Difference between const reference and normal parameter

void DoWork(int n);
void DoWork(const int &n);

What's the difference?

The important difference is that when passing by const reference, no new object is created. In the function body, the parameter is effectively an alias for the object passed in.

Because the reference is a const reference the function body cannot directly change the value of that object. This has a similar property to passing by value where the function body also cannot change the value of the object that was passed in, in this case because the parameter is a copy.

There are crucial differences. If the parameter is a const reference, but the object passed it was not in fact const then the value of the object may be changed during the function call itself.

E.g.

int a;

void DoWork(const int &n)
{
    a = n * 2;  // If n was a reference to a, n will have been doubled 

    f();  // Might change the value of whatever n refers to 
}

int main()
{
    DoWork(a);
}

Also if the object passed in was not actually const then the function could (even if it is ill advised) change its value with a cast.

e.g.

void DoWork(const int &n)
{
    const_cast<int&>(n) = 22;
}

This would cause undefined behaviour if the object passed in was actually const.

When the parameter is passed by const reference, extra costs include dereferencing, worse object locality, fewer opportunities for compile optimizing.

When the parameter is passed by value an extra cost is the need to create a parameter copy.

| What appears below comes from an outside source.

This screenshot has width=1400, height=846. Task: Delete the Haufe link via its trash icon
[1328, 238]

Typically this is only of concern when the object type is large.

The difference is more prominent when you are passing a big struct/class:

struct MyData {
    int a,b,c,d,e,f,g,h;
    long array[1234];
};
void DoWork(MyData md);
void DoWork(const MyData& md);

When you use use 'normal' parameter, you pass the parameter by value and hence creating a copy of the parameter you pass. If you are using const reference, you pass it by reference and the original data is not copied.

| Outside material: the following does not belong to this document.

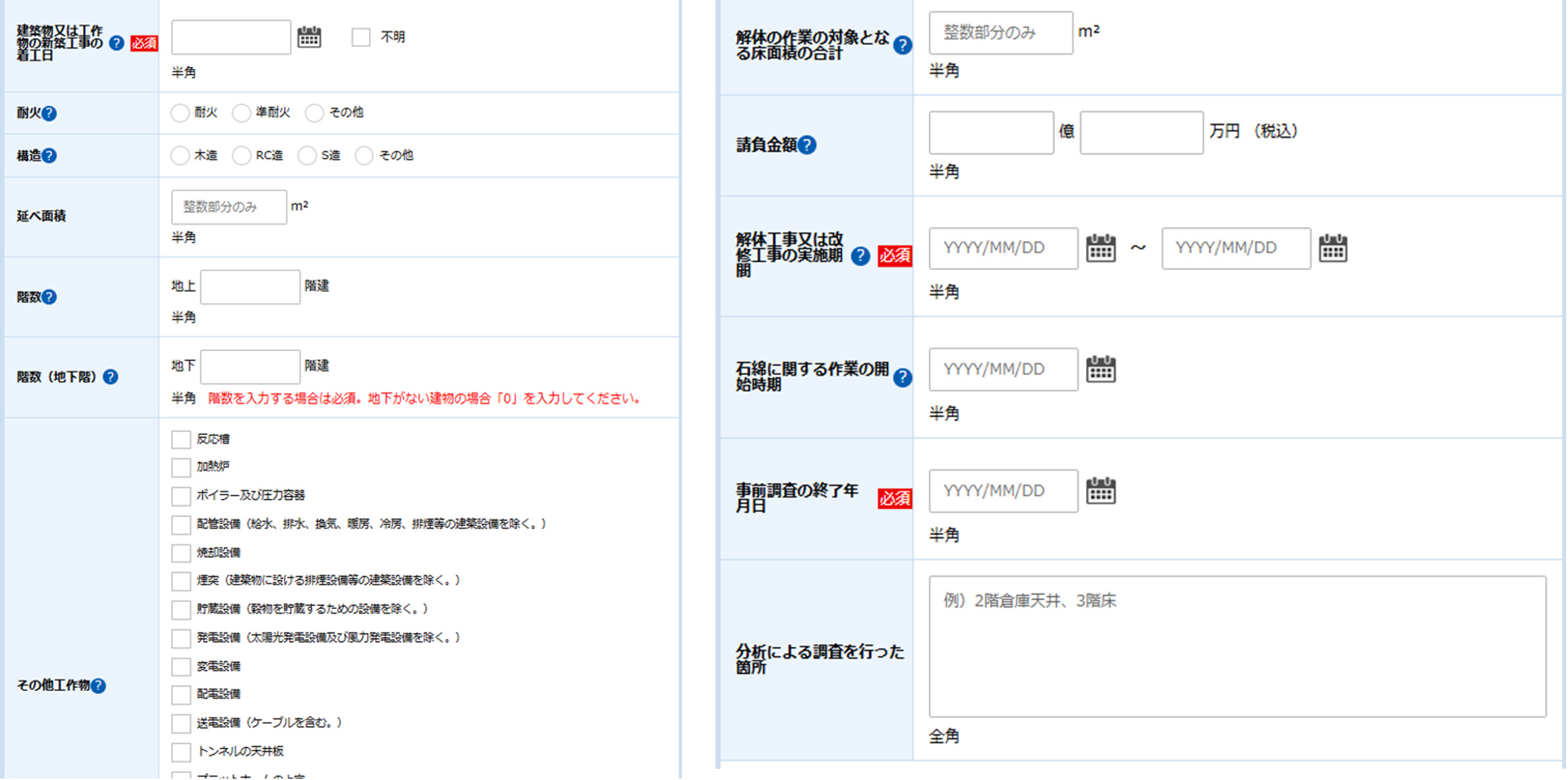Click the 延べ面積 input field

In both cases, the original data cannot be modified from inside the function.

EDIT:
In certain cases, the original data might be able to get modified as pointed out by Charles Bailey in his answer.

There are three methods you can pass values in the function

1. Pass by value

   void f(int n){
       n = n + 10;
   }
   
   int main(){
       int x = 3;
       f(x);
       cout << x << endl;
   }
   

   Output: 3. Disadvantage: When parameter x pass through f function then compiler creates a copy in memory in of x. So wastage of memory.

2. Pass by reference

   void f(int& n){
       n = n + 10;
   }
   
   int main(){
       int x = 3;
       f(x);
       cout << x << endl;
   }
   

   Output: 13. It eliminate pass by value disadvantage, but if programmer do not want to change the value then use constant reference

3. Constant reference

   void f(const int& n){
       n = n + 10; // Error: assignment of read-only reference  ‘n’
   }
   
   int main(){
       int x = 3;
       f(x);
       cout << x << endl;
   }
   

   Output: Throw error at n = n + 10 because when we pass const reference parameter argument then it is read-only parameter, you cannot change value of n.

With

 void DoWork(int n);

n is a copy of the value of the actual parameter, and it is legal to change the value of n within the function. With

void DoWork(const int &n);

n is a reference to the actual parameter, and it is not legal to change its value.